Natürlich fährt die ProWein kein Konzept des »Germany second«, wie es in der Überschrift in Frage gestellt wurde, aber eben auch kein »Germany first«. Es gehört zu den großen Stärken, dass sie einem portugiesischen Aussteller glaubhaft vermitteln kann, dass er genauso gut behandelt wird wie ein Aussteller aus Chile oder aus der Pfalz. In der Positionierung als DIE internationale Weinmesse ist das ein Pfund, mit dem Düsseldorf wuchern kann.  

Damit verbunden ist, dass internationale Aussteller und Besucher den Wucher der Düsseldorfer Hotellerie viel gelassener begegnen als die deutschen. Während die deutschen Messeteilnehmer unter Umständen nach Düsseldorf und zurück fahren können, ohne an einer Tankstelle zu halten, müssen die ausländischen Gäste mit ohnehin hohen Reisekosten rechnen, in denen die Hotelkosten nur ein Posten sind – über den sich aber sicher auch dort niemand freut.

»Die Internationalität der ProWein bietet für deutsche Aussteller eine einzigartige Chance für Export-Kontakte«

Mit etwas Überraschung habe ich aber auf die Entwicklung der Aussteller geblickt. Mir war bewusst, dass bei meiner ersten ProWein 2011 die deutschen Aussteller klar in der Minderheit waren, aber mir war nicht klar, dass das seit der allerersten Ausgabe 1994 der Fall war. Damals lag das Verhältnis ausländischer Austeller zu deutschen bei 4:1. Auch 1998, als die ProWein so deutsch wie nie zuvor und später war, lag das Verhältnis bei 1,8:1. Auf Besucherseite sah es lange anders aus. Erst seit 2017 kommen mehr aus dem Ausland als aus Deutschland.

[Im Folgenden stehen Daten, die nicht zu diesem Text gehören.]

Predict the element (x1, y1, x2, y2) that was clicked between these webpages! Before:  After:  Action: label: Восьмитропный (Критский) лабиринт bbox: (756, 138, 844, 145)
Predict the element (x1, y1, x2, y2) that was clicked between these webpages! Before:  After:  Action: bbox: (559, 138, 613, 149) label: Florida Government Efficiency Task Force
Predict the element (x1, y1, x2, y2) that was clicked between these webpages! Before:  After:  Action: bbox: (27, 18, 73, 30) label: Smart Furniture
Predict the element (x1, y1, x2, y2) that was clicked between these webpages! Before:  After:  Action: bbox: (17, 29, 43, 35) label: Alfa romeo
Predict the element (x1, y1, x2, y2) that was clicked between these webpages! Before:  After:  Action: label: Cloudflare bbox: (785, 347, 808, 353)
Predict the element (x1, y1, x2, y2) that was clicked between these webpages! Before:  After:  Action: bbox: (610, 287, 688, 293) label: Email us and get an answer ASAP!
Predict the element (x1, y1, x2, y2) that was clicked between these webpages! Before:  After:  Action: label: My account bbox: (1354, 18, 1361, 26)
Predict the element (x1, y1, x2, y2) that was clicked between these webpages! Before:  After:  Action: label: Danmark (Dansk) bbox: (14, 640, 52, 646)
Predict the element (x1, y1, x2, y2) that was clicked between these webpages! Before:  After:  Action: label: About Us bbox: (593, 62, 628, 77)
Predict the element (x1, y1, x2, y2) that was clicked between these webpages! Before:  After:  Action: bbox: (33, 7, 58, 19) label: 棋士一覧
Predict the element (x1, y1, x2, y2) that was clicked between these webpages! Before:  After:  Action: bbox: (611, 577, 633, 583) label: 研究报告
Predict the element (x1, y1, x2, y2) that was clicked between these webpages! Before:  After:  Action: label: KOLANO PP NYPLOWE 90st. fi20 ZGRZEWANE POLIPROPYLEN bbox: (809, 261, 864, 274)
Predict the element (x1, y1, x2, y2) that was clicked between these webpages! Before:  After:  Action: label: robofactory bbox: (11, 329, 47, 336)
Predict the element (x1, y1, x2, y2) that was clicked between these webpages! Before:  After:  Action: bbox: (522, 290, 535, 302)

Eine nationale Messe wie Vinitaly, VieVinum, Fenavin oder Capewine war die ProWein also nie. Am ehesten in die internationale Richtung ging die Vinexpo, die sich zugleich schwer tat, sich als französische Messe und nicht als Bordeaux-Messe zu inszenieren. Ob die Wine Paris jemals eine vergleichbare Internationalität erreicht, steht in den Sternen, wahrscheinlicher erscheint mir, dass sie sich als große nationale Messe der französischen Weinwirtschaft im Messekalender etabliert.  

Die Internationalität der ProWein bietet für deutsche Aussteller eine einzigartige Chance für Export-Kontakte. Oft ist aber die Klage zu hören, dass die deutschen Stammkunden auf der ProWein nur ausländische Stände besuchen würden und man sie ja ohnehin über das Jahr treffe, weswegen die ProWein nutzlos sei. Dieser sicher zu pauschale Vorwurf ignoriert, dass es im Weinbau der letzten 25 Jahre nicht nur zu einer immensen Qualitätsverbesserung gekommen ist, sondern dass in dieser Zeit auch eine unglaubliche Professionalisierung und Digitalisierung stattgefunden hat. Für die Optimierung der Vertriebskontakte hat die ProWein in der Vergangenheit eine große Rolle gespielt, die jetzt tatsächlich nicht mehr so gefragt ist wie damals, als sie Neuland eröffnete.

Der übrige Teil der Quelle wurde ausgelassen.